Caccia: Necesarias medidas explícitas para los crímenes contra la humanidad
Vatican News
Ante el aumento, en muchos contextos, de las «violaciones de la sacralidad de la vida humana» y la falta de «respuestas colectivas», con consecuencias para «los niños, las mujeres y los miembros de minorías étnicas y religiosas», que «siguen sufriendo persecuciones, violencias y muertes que hieren profundamente la dignidad humana y la conciencia moral de la humanidad», se necesitan «medidas eficaces» de prevención. Así lo afirmó monseñor Gabriele Caccia, observador permanente de la Santa Sede ante la ONU, quien habló ayer, 19 de enero, en Nueva York, en el debate general de la primera sesión de la Comisión Preparatoria de la Conferencia Diplomática de Plenipotenciarios de las Naciones Unidas sobre la prevención y represión de los crímenes contra la humanidad. «La Santa Sede —dijo— desea un diálogo abierto y constructivo, atento a las legítimas preocupaciones de todas las delegaciones, con el fin de desarrollar una respuesta eficaz y duradera a los crímenes contra la humanidad».
Facilitar un amplio consenso
En su intervención, el arzobispo también informó que la Santa Sede había acogido con satisfacción el inicio de los trabajos de la Comisión, valorando la oportunidad que ofrecía «abordar, de manera estructurada y reflexiva» estos crímenes, «uno de los retos más graves» del momento actual. Prohibidos por el derecho internacional consuetudinario, es necesario prevenirlos con medidas explícitas, precisamente sobre la base de dicho derecho, añadió el diplomático vaticano, «con el fin de preservar la coherencia jurídica, promover la confianza entre los Estados y facilitar el consenso más amplio posible». Por ello, es importante tener en cuenta que «para dialogar es necesario ponerse de acuerdo sobre las palabras y los conceptos utilizados» y que «redescubrir el significado de las palabras es quizás uno de los principales retos de nuestro tiempo», como subrayó León XIV el pasado 9 de enero ante el Cuerpo Diplomático acreditado ante la Santa Sede.

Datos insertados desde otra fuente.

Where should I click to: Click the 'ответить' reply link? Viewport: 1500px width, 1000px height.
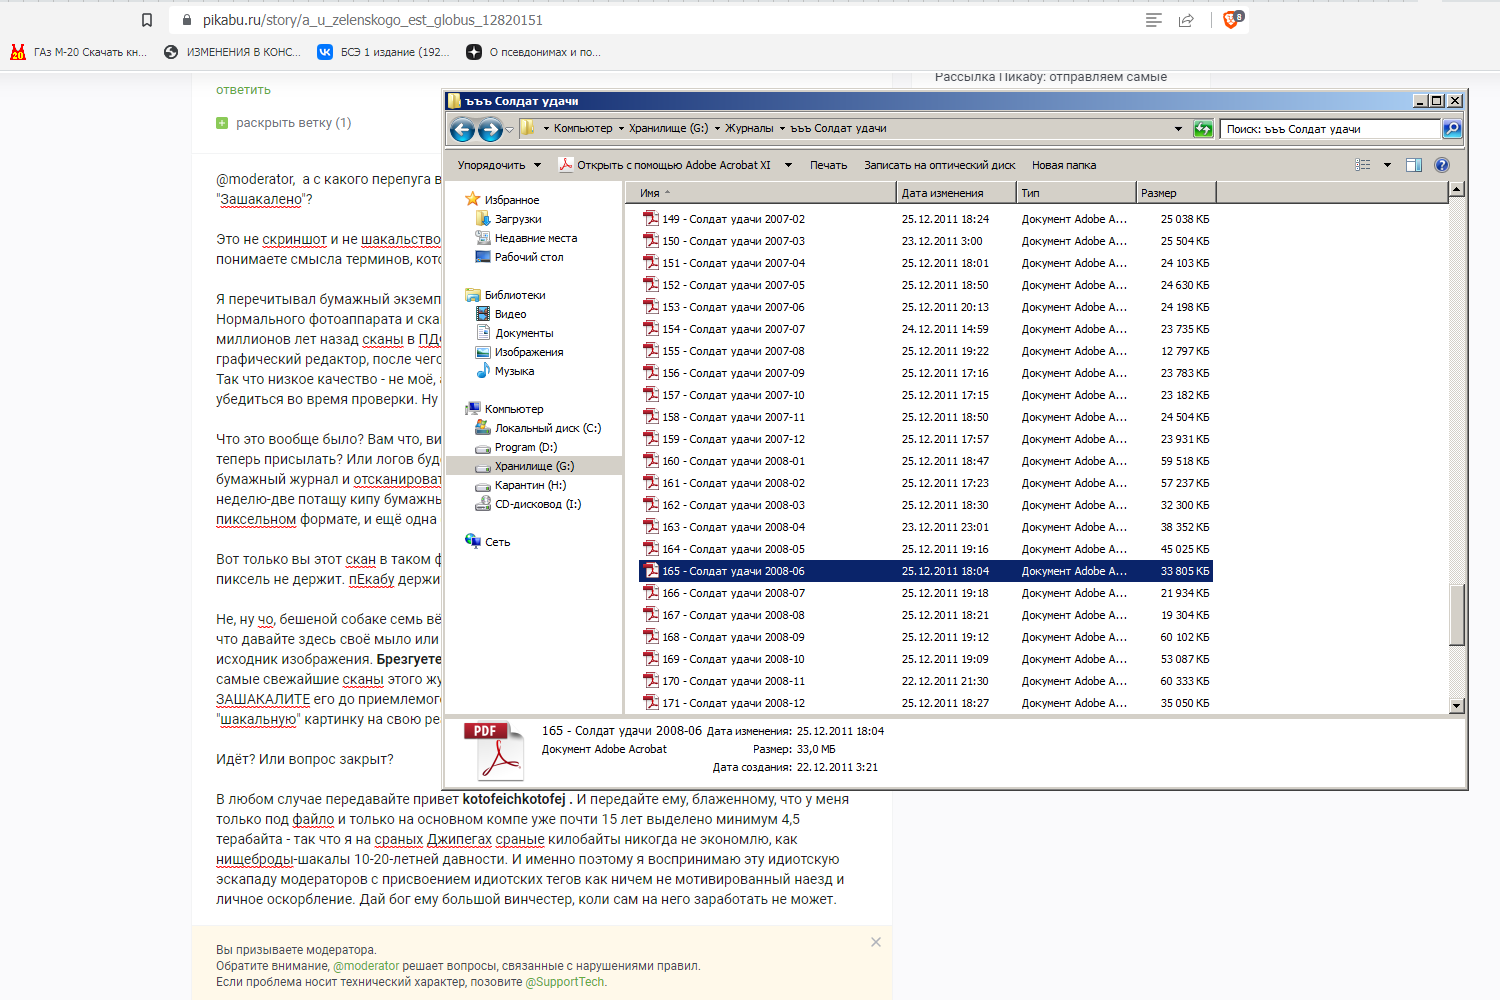243,90
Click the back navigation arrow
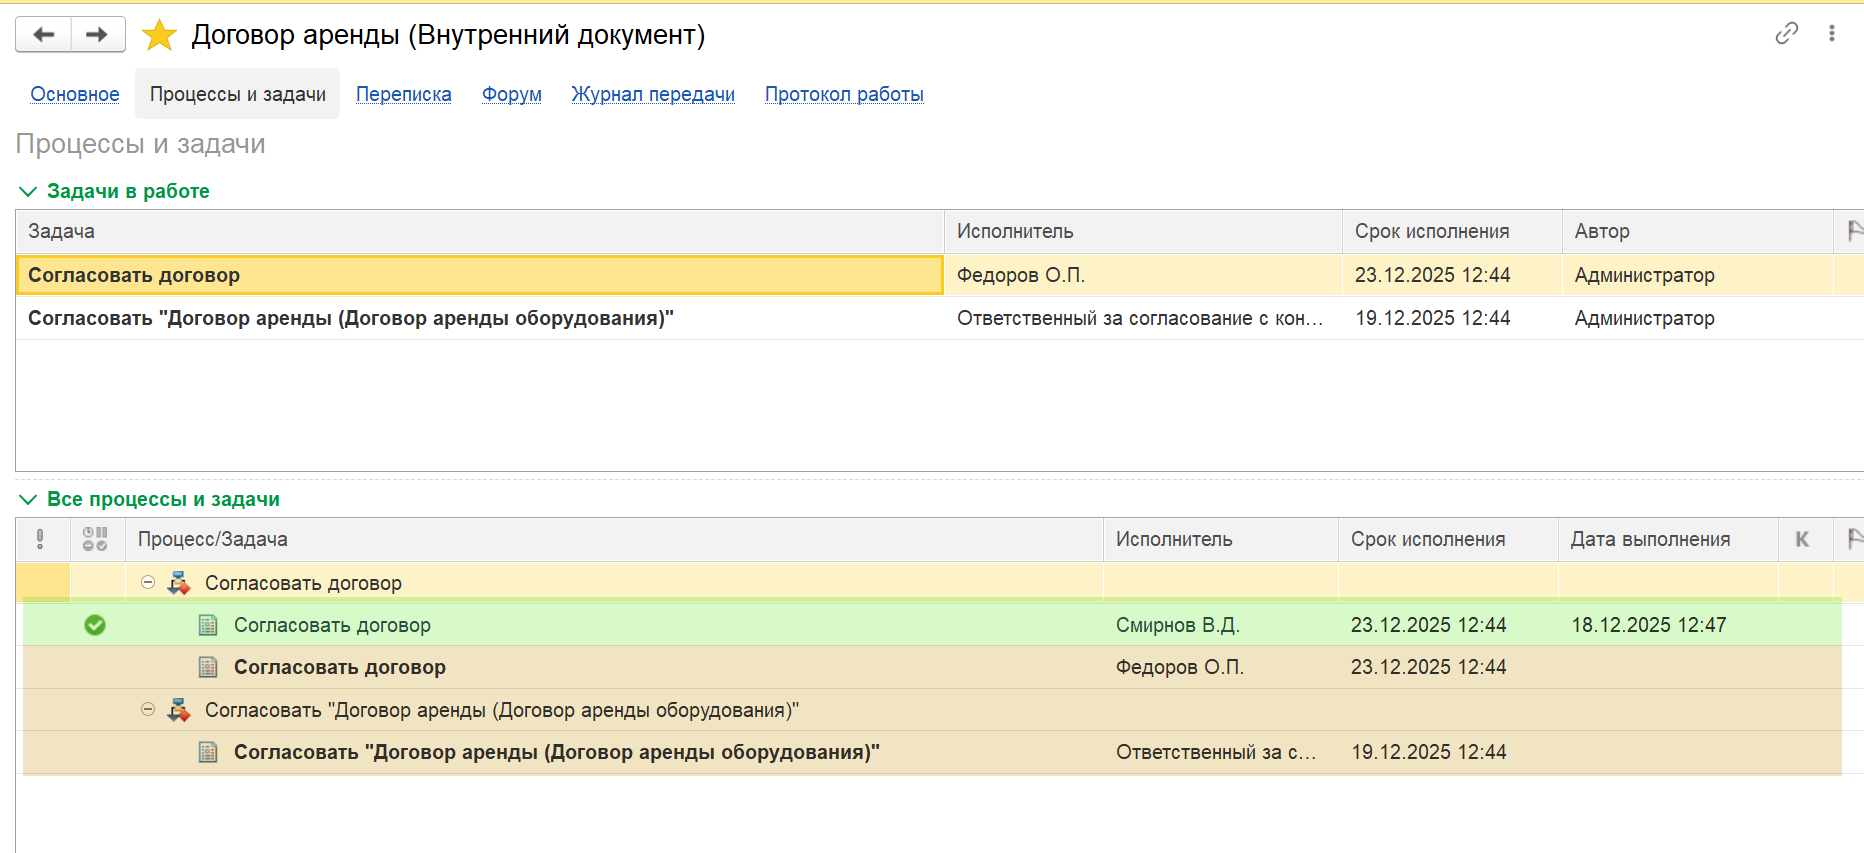 [x=43, y=35]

La importancia de la cooperación internacional
Para monseñor Caccia, sigue siendo válido hoy el llamamiento lanzado por el Papa Pío XII en 1953, ante las atrocidades perpetradas contra la población civil durante la Segunda Guerra Mundial, para adoptar acuerdos internacionales que indiquen «claramente los crímenes que deben prohibirse» y establezcan «sus características con precisión jurídica», con el fin de «garantizar una protección eficaz». Corresponde ante todo a los Estados el «deber de prevenir y combatir los crímenes contra la humanidad». Por lo tanto, las jurisdicciones nacionales siguen siendo «el lugar principal para la investigación y el enjuiciamiento», pero la cooperación internacional debe «abordar las dimensiones transnacionales de esos crímenes» y apoyar a las naciones «que no tienen la capacidad de cumplir eficazmente con sus obligaciones». Por ello, la cooperación debe reforzar «los principios de complementariedad, juicio justo y pleno respeto de los derechos humanos fundamentales».

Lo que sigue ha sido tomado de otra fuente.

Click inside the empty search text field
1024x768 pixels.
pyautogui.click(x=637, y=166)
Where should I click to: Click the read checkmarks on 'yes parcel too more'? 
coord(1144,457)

Procedimientos equitativos y respeto a las víctimas y los testigos
En el centro de los esfuerzos para prevenir los crímenes contra la humanidad debe estar «también la situación de las víctimas», señaló además el observador permanente. Su sufrimiento «exige justicia, protección y asistencia», así como garantías legales, para que «se escuchen sus voces y se proteja su dignidad». En resumen, monseñor Caccia pidió «procedimientos justos» y «pleno respeto de los derechos humanos fundamentales», tanto para las víctimas como para los testigos.